Sports Nut

Scott Boras, Motherhood, and Apple Pie

Summarizing baseball’s feelings about Scott Boras, the sport’s most successful player agent, the Chicago Tribune’s Rick Morrissey once wrote, “He is a very, very bad man. Exquisitely bad, in a foreclose-on-the-farm sort of way.” When Boras brokered his latest jaw-dropping contract—a 10-year, $252 million “merger” between the Texas Rangers and shortstop Alex Rodriguez—the animus only intensified. Writing in the April issue of Esquire, Scott Raab called Boras “the Most Hated Man in Baseball, the heartless bastard hell-bent on destroying our National Pastime, the keen-eyed pimp of ball-hogging, bat-whipping, splitter-hurling youth.”

Sportswriters usually save this kind of stuff for major-league owners, the commissioner, or the head of the players union—the people who run things. But now Scott Boras runs things. He’s the Most Important Man in Baseball. He produced the most important change to the sport’s salary structure since Marvin Miller won free agency for players in 1977. But that change has nothing to do with Alex Rodriguez, Greg Maddux, Kevin Brown, or any contract Boras has brokered in the past few years. In fact, Boras instituted this change nearly 18 years ago, when Rodriguez was still playing tee-ball.

In 1983, six years after free agency engulfed the sport, baseball’s owners still exerted tightfisted control over one institution: the amateur draft. Unlike top prospects in the NFL or NBA, amateur baseball players rarely found agents willing to represent them. The agents who did show up were usually handpicked by team owners, ensuring that players signed whatever contract a team put in front of them. Salaries stagnated: Rick Monday, the first pick in the 1965 draft, earned roughly the same bonus, $100,000, as Shawon Dunston, the first pick in the 1982 draft.

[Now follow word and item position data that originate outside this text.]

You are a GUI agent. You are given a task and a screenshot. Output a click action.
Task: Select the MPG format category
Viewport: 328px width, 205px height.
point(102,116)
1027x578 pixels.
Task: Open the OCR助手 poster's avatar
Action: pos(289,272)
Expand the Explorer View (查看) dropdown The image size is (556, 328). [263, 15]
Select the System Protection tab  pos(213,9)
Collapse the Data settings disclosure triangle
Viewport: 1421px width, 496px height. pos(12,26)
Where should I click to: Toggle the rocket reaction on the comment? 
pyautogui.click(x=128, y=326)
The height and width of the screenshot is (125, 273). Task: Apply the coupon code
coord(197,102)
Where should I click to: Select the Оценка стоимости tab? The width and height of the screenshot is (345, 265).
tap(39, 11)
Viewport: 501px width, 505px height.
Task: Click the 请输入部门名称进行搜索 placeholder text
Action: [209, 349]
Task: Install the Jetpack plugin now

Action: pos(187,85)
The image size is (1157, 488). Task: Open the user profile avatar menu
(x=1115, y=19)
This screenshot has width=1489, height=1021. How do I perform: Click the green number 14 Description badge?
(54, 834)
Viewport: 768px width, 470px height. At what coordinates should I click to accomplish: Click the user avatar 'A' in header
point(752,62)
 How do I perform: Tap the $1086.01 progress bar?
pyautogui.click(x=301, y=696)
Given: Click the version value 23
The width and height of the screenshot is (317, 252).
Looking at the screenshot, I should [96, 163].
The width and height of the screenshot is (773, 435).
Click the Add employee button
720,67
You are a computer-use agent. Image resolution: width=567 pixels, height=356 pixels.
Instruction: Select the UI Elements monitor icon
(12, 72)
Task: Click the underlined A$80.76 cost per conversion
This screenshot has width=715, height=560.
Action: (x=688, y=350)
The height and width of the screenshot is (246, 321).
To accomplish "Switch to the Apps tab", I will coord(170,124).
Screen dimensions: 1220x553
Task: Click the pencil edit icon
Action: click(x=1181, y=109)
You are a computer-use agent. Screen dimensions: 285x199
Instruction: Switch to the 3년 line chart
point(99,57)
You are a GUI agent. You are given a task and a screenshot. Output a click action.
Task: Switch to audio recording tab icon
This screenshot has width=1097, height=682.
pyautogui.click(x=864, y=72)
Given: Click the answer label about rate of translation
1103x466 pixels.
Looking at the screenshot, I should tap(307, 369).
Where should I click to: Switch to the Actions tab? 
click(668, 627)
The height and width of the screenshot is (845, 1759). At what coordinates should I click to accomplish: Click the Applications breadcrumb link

That changed when Boras courted Tim Belcher, a pitcher from Bethany Nazarene College in Ohio, whom the Minnesota Twins drafted with the first pick in 1983. When the Twins offered a $100,000 signing bonus, Boras told Belcher to reject it. Belcher then entered the sport’s winter draft and elicited a better offer, just over $150,000, from the New York Yankees. In one swift stroke, baseball’s amateur draft went from the owners’ cheapest and most reliable way to hoard talent to a system heavily tilted toward the players.

Today, if Boras’ clients don’t like the size of their bonuses, he tells them to return to college or, if they’ve run out of eligibility, to play a year of semi-pro ball. The owners howl about this strategy—and a few of them refuse to draft Boras clients altogether—but as with Boras’ major-league clients, the agent always finds at least one owner who will fork over the cash. In 1997, the Philadelphia Phillies used their first pick on Boras client J.D. Drew and offered him $3 million. Boras told Drew to pass. After a year in semi-pro ball, Drew re-entered the draft, was again selected in the first round, and snagged an $8 million deal from the St. Louis Cardinals.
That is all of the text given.